*** Records provided ***

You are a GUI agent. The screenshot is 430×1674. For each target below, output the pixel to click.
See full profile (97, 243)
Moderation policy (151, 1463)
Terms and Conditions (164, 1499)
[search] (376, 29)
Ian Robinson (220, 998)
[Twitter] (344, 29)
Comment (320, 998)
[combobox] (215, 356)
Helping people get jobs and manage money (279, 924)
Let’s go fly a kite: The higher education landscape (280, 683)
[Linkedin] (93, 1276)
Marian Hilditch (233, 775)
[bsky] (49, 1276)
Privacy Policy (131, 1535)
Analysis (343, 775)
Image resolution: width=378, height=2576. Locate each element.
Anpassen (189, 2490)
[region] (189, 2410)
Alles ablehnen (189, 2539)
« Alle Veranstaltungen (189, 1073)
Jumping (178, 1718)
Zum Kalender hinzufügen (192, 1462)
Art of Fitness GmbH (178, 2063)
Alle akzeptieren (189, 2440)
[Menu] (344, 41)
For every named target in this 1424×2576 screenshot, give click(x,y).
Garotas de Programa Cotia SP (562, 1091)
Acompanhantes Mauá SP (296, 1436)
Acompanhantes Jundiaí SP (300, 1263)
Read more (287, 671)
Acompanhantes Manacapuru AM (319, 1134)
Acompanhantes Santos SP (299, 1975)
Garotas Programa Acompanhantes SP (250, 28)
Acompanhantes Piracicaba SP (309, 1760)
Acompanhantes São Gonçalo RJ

*** End of Records provided ***

- Problem requirements
Lines from the one containing "[combobox] (215, 356)" through the final line of the entries above are to be output exactly; omit all others.

- The answer
[combobox] (215, 356)
Helping people get jobs and manage money (279, 924)
Let’s go fly a kite: The higher education landscape (280, 683)
[Linkedin] (93, 1276)
Marian Hilditch (233, 775)
[bsky] (49, 1276)
Privacy Policy (131, 1535)
Analysis (343, 775)
Image resolution: width=378, height=2576. Locate each element.
Anpassen (189, 2490)
[region] (189, 2410)
Alles ablehnen (189, 2539)
« Alle Veranstaltungen (189, 1073)
Jumping (178, 1718)
Zum Kalender hinzufügen (192, 1462)
Art of Fitness GmbH (178, 2063)
Alle akzeptieren (189, 2440)
[Menu] (344, 41)
For every named target in this 1424×2576 screenshot, give click(x,y).
Garotas de Programa Cotia SP (562, 1091)
Acompanhantes Mauá SP (296, 1436)
Acompanhantes Jundiaí SP (300, 1263)
Read more (287, 671)
Acompanhantes Manacapuru AM (319, 1134)
Acompanhantes Santos SP (299, 1975)
Garotas Programa Acompanhantes SP (250, 28)
Acompanhantes Piracicaba SP (309, 1760)
Acompanhantes São Gonçalo RJ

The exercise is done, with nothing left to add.